__The problem__: Every record shown here needs to be repeated exactly.

__Stored data__:
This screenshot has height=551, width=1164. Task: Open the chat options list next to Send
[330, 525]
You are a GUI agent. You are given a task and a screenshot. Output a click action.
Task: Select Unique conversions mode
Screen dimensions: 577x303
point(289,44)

__The answer__:
This screenshot has height=551, width=1164. Task: Open the chat options list next to Send
[330, 525]
You are a GUI agent. You are given a task and a screenshot. Output a click action.
Task: Select Unique conversions mode
Screen dimensions: 577x303
point(289,44)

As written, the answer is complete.